I have an easy script, taken from an example of Matlab help page of fft:
%%%%%%%%%%%%%%%%%%%%%%%%%%%%%%%%%%%%%%%
clear; close all; clc; beep off
Fs = 100; % Sampling frequency
t = -0.5:1/Fs:0.5; % Time vector
L = length(t); % Signal length
x = 1/(4*sqrt(2*pi*0.01))*(exp(-t.^2/(2*0.01))); % signal
nfft1 = 2^nextpow2(L); % first nfft
nfft2=nfft1/2; % new nfft (lower than first one)
dt=1/Fs; % time resolution
Y1 = fft(x,nfft1)*dt;
Y2 = fft(x,nfft2)*dt; % Fourier transforms
f1 = Fs*(0:(nfft1/2))/nfft1;
f2 = Fs*(0:(nfft2/2))/nfft2; % frequency arrays
P1 = Y1.*conj(Y1);
P2 = Y2.*conj(Y2); % power spectra
df1=f1(2)-f1(1);
df2=f2(2)-f2(1); % frequency resolutions
e=sum(abs(x).^2)/Fs % Energy from temporal domain
E1=sum(P1)*df1 % Energy from frequency domain with nfft1
E2=sum(P2)*df2 % Energy from frequency domain with nfft2
basically, I do the fft firstly with a nfft higher than the signal length (nfft1) and then with a lower nfft (nfft2); I get than the energy obtained with nfft1 is equal to the energy obtained from temporal domain, while energy obtained with a lower nfft is different. Could anyone explain why?

Best Answer

From the fft documentation:
Y = fft(X,n) returns the n-point DFT. If no value is specified, Y is the same size as X.
  • If X is a vector and the length of X is less than n, then X is padded with trailing zeros to length n.
  • If X is a vector and the length of X is greater than n, then X is truncated to length n.
The original ‘x’ has a length of 101. That is not compromised in the computation of ‘Y1’ becasue zero-padding simply increases the frequency resolution.
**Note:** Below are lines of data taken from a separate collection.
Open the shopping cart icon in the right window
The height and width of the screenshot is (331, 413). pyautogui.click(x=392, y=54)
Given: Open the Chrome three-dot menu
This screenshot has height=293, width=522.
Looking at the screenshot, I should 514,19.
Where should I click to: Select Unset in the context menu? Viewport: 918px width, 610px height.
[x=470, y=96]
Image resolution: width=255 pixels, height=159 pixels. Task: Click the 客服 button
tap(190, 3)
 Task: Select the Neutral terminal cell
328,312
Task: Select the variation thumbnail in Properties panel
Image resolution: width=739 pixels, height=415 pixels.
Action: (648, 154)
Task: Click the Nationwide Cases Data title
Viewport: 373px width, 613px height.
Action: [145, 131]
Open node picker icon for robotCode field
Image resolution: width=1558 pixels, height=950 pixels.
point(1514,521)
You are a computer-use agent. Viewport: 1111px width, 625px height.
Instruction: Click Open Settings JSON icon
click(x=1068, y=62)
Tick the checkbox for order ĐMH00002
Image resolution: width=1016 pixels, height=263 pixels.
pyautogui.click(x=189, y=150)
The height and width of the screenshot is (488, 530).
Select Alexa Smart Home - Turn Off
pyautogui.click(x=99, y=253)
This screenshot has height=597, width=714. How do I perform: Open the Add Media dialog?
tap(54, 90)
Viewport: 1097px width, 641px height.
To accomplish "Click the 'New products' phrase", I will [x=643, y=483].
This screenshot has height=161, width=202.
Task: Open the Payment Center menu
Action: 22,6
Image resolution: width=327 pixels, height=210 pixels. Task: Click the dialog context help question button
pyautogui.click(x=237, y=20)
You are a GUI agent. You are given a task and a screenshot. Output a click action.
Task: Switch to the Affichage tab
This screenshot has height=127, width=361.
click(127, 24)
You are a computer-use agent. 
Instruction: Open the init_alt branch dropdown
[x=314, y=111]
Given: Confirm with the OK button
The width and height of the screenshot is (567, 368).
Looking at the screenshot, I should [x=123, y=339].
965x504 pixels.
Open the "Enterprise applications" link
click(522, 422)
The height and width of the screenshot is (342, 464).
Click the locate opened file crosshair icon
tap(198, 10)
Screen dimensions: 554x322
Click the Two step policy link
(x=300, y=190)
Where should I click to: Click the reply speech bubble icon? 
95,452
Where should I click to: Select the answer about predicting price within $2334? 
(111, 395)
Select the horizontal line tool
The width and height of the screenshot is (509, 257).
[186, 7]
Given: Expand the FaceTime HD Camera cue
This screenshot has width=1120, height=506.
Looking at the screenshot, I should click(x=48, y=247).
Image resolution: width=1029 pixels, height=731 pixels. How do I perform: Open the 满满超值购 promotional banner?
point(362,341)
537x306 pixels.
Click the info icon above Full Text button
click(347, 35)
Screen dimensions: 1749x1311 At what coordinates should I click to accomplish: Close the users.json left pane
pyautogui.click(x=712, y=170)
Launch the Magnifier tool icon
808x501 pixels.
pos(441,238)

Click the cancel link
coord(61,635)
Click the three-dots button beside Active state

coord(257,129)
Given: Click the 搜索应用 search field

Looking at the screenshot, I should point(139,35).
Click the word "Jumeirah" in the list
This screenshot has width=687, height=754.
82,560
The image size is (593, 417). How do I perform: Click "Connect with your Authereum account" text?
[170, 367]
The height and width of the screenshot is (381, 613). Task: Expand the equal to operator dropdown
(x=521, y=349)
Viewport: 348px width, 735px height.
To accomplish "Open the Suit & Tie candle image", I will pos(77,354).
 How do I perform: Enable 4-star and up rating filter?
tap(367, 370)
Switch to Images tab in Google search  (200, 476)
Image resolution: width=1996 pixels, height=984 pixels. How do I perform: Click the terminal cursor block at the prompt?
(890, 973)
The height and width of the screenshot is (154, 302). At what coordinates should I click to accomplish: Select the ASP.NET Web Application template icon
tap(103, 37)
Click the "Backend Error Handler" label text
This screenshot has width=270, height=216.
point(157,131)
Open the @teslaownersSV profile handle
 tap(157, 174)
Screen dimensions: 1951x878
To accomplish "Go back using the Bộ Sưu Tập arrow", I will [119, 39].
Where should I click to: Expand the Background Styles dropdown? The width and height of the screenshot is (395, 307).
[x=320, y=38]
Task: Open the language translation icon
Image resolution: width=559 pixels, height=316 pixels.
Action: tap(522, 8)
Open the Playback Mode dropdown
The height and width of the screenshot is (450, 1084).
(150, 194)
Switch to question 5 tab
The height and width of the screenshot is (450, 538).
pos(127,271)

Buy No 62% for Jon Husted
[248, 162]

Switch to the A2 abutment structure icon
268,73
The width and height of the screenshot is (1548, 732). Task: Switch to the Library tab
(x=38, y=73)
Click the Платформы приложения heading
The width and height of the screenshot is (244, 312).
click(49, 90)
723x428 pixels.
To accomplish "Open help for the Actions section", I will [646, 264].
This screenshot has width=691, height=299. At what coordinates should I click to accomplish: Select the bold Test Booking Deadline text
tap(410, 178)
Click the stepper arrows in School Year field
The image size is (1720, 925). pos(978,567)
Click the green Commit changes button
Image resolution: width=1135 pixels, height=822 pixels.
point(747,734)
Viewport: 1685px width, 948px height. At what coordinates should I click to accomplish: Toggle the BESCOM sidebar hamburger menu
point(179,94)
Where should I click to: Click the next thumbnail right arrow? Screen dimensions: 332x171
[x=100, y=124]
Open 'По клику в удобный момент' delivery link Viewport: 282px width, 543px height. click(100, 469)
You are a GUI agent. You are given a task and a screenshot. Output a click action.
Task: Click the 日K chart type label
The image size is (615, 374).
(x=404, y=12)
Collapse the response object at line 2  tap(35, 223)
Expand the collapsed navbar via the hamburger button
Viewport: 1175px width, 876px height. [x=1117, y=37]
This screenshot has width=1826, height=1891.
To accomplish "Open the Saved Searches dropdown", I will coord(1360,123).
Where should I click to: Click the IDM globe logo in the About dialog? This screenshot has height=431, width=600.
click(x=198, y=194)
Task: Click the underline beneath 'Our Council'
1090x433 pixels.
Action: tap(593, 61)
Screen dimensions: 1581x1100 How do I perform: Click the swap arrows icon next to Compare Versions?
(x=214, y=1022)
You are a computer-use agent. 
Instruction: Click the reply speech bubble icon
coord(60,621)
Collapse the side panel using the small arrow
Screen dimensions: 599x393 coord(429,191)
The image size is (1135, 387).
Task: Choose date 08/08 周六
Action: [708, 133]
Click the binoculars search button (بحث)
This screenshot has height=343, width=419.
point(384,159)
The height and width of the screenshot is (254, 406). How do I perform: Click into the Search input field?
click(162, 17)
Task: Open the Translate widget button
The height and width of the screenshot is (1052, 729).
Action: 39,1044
The length of ‘x’ in ‘Y2’ is 64, so 37 elements of the original signal have been removed before the Fourier transform was calculated.
To illustrate:
Y1 = fft(x,nfft1)*dt;
Y2 = fft(x,nfft2)*dt; % Fourier transforms
Y3 = fft(x(1:64))*dt; % Truncate First
Y1Y2 = mean(abs(Y1)) - mean(abs(Y2))
Y2Y3 = mean(abs(Y2)) - mean(abs(Y3))
produces:
Y1Y2 =
-0.003722334257938
Y2Y3 =
0
There is no difference between ‘Y2’ and ‘Y3’. (The small difference between ‘Y1’ and ‘Y2’ is the effect of zero-padding in creating a longer ‘Y1’ vector without changing any of the other elements.)